Qualifying for Rio Olympics would be tough, winning medal tougher: Mary Kom
Five-time world boxing champion M.C. Mary Kom on Wednesday said it would be an uphill task to achieve a podium-finish at the Olympic Games in Rio de Janeiro next year.
New Delhi: Five-time world boxing champion M.C. Mary Kom on Wednesday said it would be an uphill task to achieve a podium-finish at the Olympic Games in Rio de Janeiro next year.
Mary, who had bagged bronze in the flyweight (51kg) category at the 2012 London Olympics, said the competition at next year's edition will be tougher since the size of the draw is expected to be bigger.
"Qualifying for the Rio Games would be tough and winning a medal would be even tougher. I am trying all I can to qualify for the Games," Mary told media persons on the sidelines of an event here.
"I am only focussed on qualifying for the Olympics right now. I will only think of a medal after I book my ticket to Rio," she added. "The only thing I can guarantee is that I will give my 100 percent."
The 32-year-old, who is currently training in Bengaluru, may go abroad in order to prepare herself for the 2016 World Championships, which is the first Olympic qualifying event scheduled to be held in February next year.
"Right now, my target is the World Championships. I will train here in India for around a month. Then I am thinking of going abroad for training. The place has not yet been decided. But it could be UK where I trained before the 2012 Olympics," she said.
The Manipur pugilist also informed that she had been laid low by a string of minor injuries recently, which prompted her to skip the recent Asian championships.
"I have had several minor injuries in the recent past.
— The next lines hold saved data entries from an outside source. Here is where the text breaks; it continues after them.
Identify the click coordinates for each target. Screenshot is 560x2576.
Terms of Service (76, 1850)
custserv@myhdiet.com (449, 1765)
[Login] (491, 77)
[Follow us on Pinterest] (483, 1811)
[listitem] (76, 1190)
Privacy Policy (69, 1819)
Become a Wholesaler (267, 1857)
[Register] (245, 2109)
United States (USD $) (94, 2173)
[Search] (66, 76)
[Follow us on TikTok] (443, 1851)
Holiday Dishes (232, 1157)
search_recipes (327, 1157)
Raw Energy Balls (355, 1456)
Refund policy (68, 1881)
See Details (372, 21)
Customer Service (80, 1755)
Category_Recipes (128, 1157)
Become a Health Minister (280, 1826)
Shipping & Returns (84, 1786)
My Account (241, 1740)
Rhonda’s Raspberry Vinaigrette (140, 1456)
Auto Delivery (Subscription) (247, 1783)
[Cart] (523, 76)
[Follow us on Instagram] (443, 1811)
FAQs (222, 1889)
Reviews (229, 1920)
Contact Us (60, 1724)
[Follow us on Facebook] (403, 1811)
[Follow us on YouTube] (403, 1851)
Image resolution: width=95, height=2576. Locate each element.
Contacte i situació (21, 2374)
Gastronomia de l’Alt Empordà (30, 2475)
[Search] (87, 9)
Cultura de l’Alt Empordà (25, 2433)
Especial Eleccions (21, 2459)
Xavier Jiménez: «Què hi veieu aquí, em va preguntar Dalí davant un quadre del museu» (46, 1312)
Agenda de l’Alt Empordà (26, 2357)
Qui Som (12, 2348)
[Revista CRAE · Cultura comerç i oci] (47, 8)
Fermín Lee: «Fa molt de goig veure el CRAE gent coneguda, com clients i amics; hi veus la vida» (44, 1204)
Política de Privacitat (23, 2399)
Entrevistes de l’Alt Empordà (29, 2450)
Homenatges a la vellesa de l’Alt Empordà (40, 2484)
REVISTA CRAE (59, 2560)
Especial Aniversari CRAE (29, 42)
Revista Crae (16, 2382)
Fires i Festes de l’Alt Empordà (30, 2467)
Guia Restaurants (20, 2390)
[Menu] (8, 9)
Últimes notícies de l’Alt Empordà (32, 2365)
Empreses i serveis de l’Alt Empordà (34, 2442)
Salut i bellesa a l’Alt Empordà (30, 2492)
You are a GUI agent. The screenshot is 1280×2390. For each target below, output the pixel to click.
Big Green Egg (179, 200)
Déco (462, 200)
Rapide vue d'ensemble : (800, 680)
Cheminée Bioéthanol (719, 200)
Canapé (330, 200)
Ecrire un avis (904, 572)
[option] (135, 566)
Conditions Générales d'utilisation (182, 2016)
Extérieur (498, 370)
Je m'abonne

But now I am getting stronger day by day," Mary said.
Talking about the current state of affairs in Indian boxing, Mary said: "As athletes, our job is to win medals for the country. But looking after the administrative side of the sport is the federation's job. If they fail to do their job then it may also affect the performance of the boxers."
"Indian boxing is like a family. If those at the helm of the sport do not take the right decisions, the entire family will be affected," she observed.